Tips on General Nutrition

Chinese New Year feasting? Not quite over

The Chinese New Year (CNY) celebrations typically last for a full 15 days. Just as you think you survived the first few days of CNY holidays and your stomach is taking a break from the endless flow of pastries, nuts and soft drinks, the weekend is here and the same house visit ritual begins again! 

Not to mention, your colleagues have brought some of the goodies to the work place and the temptation cycle begins. So how do you keep your holiday spirit high but your waistline low? It is not too late to follow the below tips:

Nutritional Content of Popular Goodies

  • Bak Kwa (1 piece, 57g)- contains 229kcal, 8g fat, 24g sugar with 15g protein
  • Pineapple tarts (2 pieces, 40g) - 163kcal, 7g fat & 12g sugar
  • Love Letter (4 rolls, 52g) - 224kcal , 6g fat & 19g sugar
  • Shrimp Roll (10 pieces, 45g) - 227kcal ,14g fat & 0g sugar
  • Kueh bangkit (6 pieces, 36g) - 137kcal,4 fat & 8g sugar
  • Beehive cookie/ kueh ros (3 pieces, 30g) - 150kcal, 7g fat & 9g sugar
  • Nian gao (1/4 portion, 106g) - 245kcal, 0.5g fat & 37g sugar

Thus, let's have a look at the accumulative intake of a typical variety of goodies that may happen during each house visit!

2 pineapple tarts + 10 shrimp rolls + 1 Bak Kwa + 6 Kueh bangkit + 4 love letters
799kcal, 29g fat & 63g sugar

This is actually comparable to a plate of chicken rice that contains 700kcal & 26g fat!

Tips

  1. Avoid making a visit on an empty stomach, instead, fill yourself up on the healthier and lower calorie containing foods/drinks
  2. When you are hungry, you may tend to eat without self-control and the festive goodies, such as those above, and are typically calorie-dense made with lots of oils/cream/butter/sugar.

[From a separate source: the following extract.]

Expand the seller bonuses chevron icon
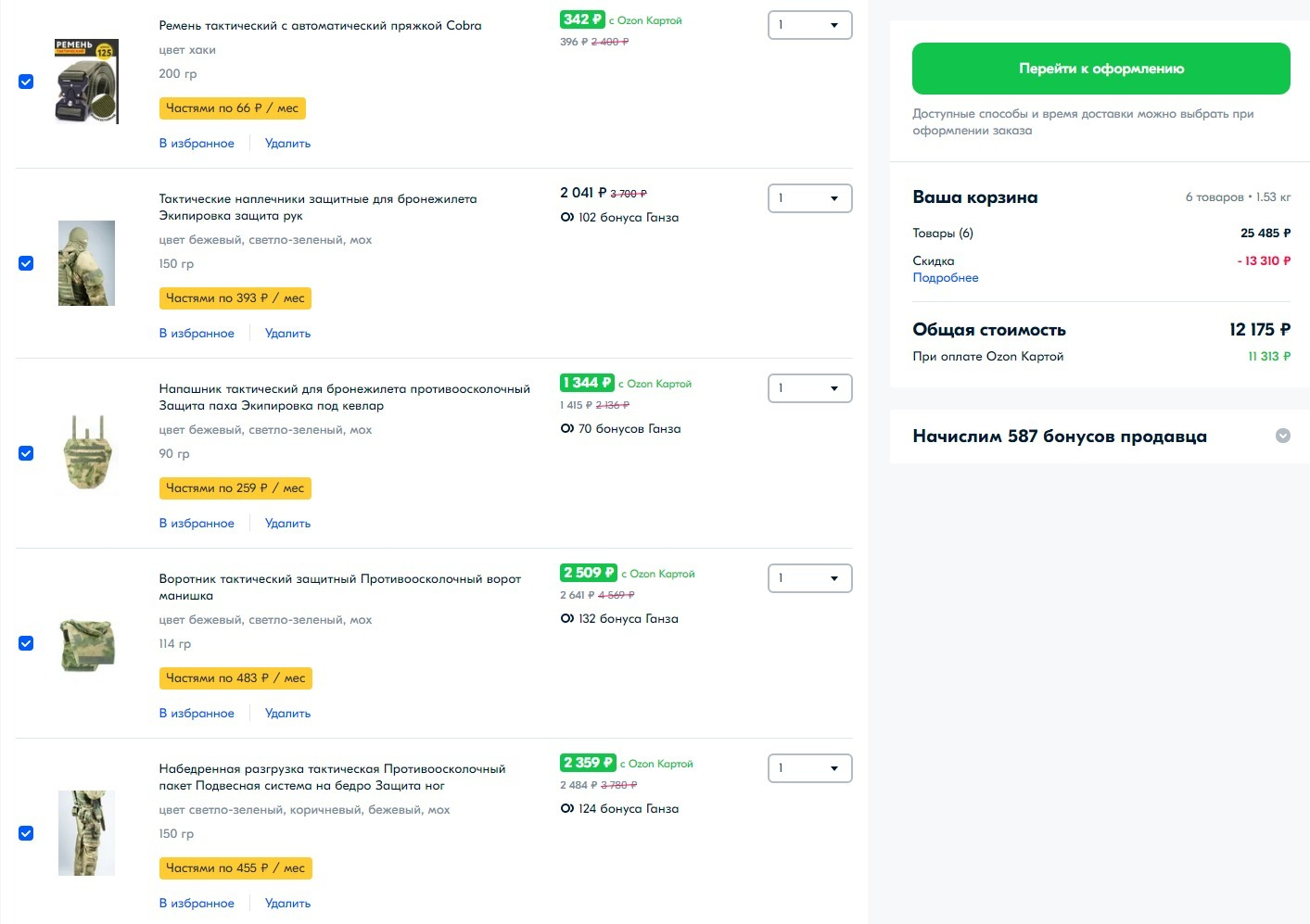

You can try to avoid this lack of self-control by first filling up on healthy fiber-rich foods such as fruits, vegetables and whole-grains or healthy calcium-rich low fat milk before making a house visit or hitting off to the goodies-filled table.

  3. Know your trigger food, ration them out or avoid them totally
  4. Some crave sugar while others crave salty foods. There must be some or at least 1 specific food(s) that you crave and once you start, you just cannot seem to stop. You might want to try out rationing first. By eating small portions, you are less likely to overeat.

    However, if you really find your trigger foods too hard to resist, it is then advisable to avoid them because they can potentially spark overeating. If you know that you will have difficulty eating just 3-4 pineapple tarts for example, you may want to choose to eliminate them altogether to avoid overeating.

  5. Practice eating and drinking consciously, slowly and wisely
  6. It is the unconscious nibbling and sipping that can really add up to your calorie intake. It is easy to lose track of how many goodies and glasses of alcohol/soft drink/sweet beverage/cordial you are consuming at a house visit. It is always helpful to stay aware of what, when and why you are eating/drinking. Before you reach for another goodie on the table, ask yourself, "Am I hungry or am I eating because the food is just in front of me?"

    Chewing your food and eating slowly allows you to savour your food. It also allows your stomach the time it needs to digest and for you to feel full, hence preventing overeating.

    Too much alcohol can also give you a burning headache the next morning. Do you also know that alcohol only provides empty calories that can contribute significantly to your calorie intake? Soft drinks, sweet beverages and cordials also provide empty calories. You can wisely reduce the calorie damage by choosing water (zero calories; filling up on water also fills up your stomach and prevents overeating), "light" beers, diet soft drinks and "no sugar added" or "less sugar" beverages or add extra ice to limit volume intake whilst diluting them down.

The writer is a Dietition at Department of Nurition and Dietetics, Tan Tock Seng Hospital.